What Kinds of Studies Are Likely to Replicate?

Replicated scientists 03 01 18

In the hard sciences, there is a publication called the Journal of Irreproducible Results.  It really has nothing to do with replication of experiments, but is a humor journal by and for scientists.  The reason I bring it up is that to chemists and biologists and astronomers and physicists, for example, an inability to replicate an experiment is a sure indication that the original experiment was wrong.  To the scientific mind, a Journal of Irreproducible Results is inherently funny, because it is a journal of nonsense.

Replication, the ability to repeat an experiment and get a similar result, is the hallmark of a mature science.  Sad to say, replication is rare in educational research, which says a lot about our immaturity as a science.  For example, in the What Works Clearinghouse, about half of programs across all topics are represented by a single evaluation.  When there are two or more, the results are often very different.  Relatively recent funding initiatives, especially studies supported by Investing in Innovation (i3) and the Institute for Education Sciences (IES), and targeted initiatives such as Striving Readers (secondary reading) and the Preschool Curriculum Evaluation Research (PCER), have added a great deal in this regard. They have funded many large-scale, randomized, very high-quality studies of all sorts of programs in the first place, and many of these are replications themselves, or they provide a good basis for replications later.  As my colleagues and I have done many reviews of research in every area of education, pre-kindergarten to grade 12 (see www.bestevidence.org), we have gained a good intuition about what kinds of studies are likely to replicate and what kinds are less likely.

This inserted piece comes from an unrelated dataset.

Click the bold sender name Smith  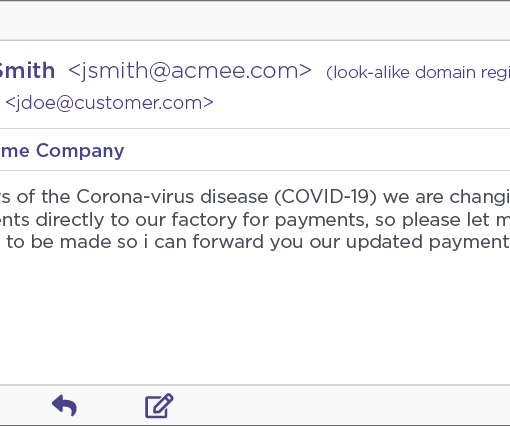(x=27, y=70)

First, let me define in more detail what I mean by “replication.”  There is no value in replicating biased studies, which may well consistently find the same biased results (as when, for example, both the original studies and the replication studies used the same researcher- or developer-made outcome measures that are slanted toward the content the experimental group experienced but not what the control group experienced) (See http://www.tandfonline.com/doi/abs/10.1080/19345747.2011.558986.)

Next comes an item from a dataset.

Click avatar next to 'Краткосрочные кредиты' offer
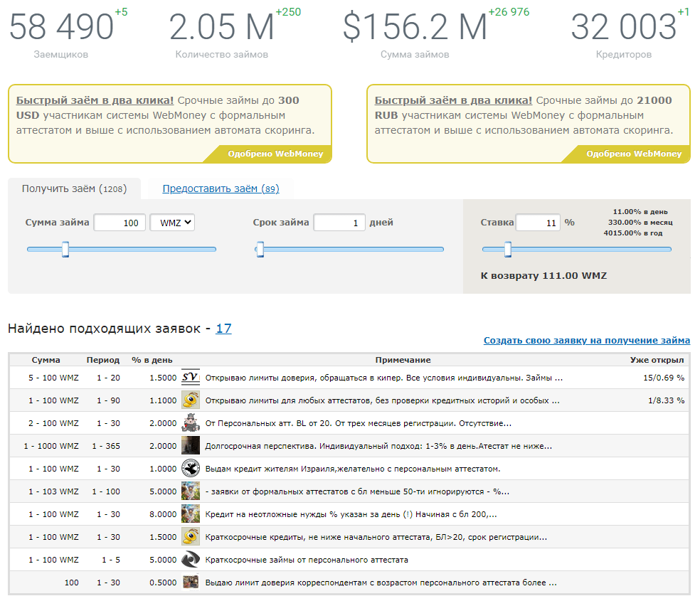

Instead, I’d consider a successful replication one that shows positive outcomes both in the original studies and in at least one large-scale, rigorous replication. One obvious way to increase the chances that a program producing a positive outcome in one or more initial studies will succeed in such a rigorous replication evaluation is to use a similar, equally rigorous evaluation design in the first place. I think a lot of treatments that fail to replicate are ones that used weak methods in the original studies. In particular, small studies tend to produce greatly inflated effect sizes (see http://www.bestevidence.org/methods/methods.html), which are unlikely to replicate in larger evaluations.

Another factor likely to contribute to replicability is use in the earlier studies of methods or conditions that can be repeated in later studies, or in schools in general. For example, providing teachers with specific manuals, videos demonstrating the methods, and specific student materials all add to the chances that a successful program can be successfully replicated. Avoiding unusual pilot sites (such as schools known to have outstanding principals or staff) may contribute to replication, as these conditions are unlikely to be found in larger-scale studies. Having experimenters or their colleagues or graduate students extensively involved in the early studies diminishes replicability, of course, because those conditions will not exist in replications.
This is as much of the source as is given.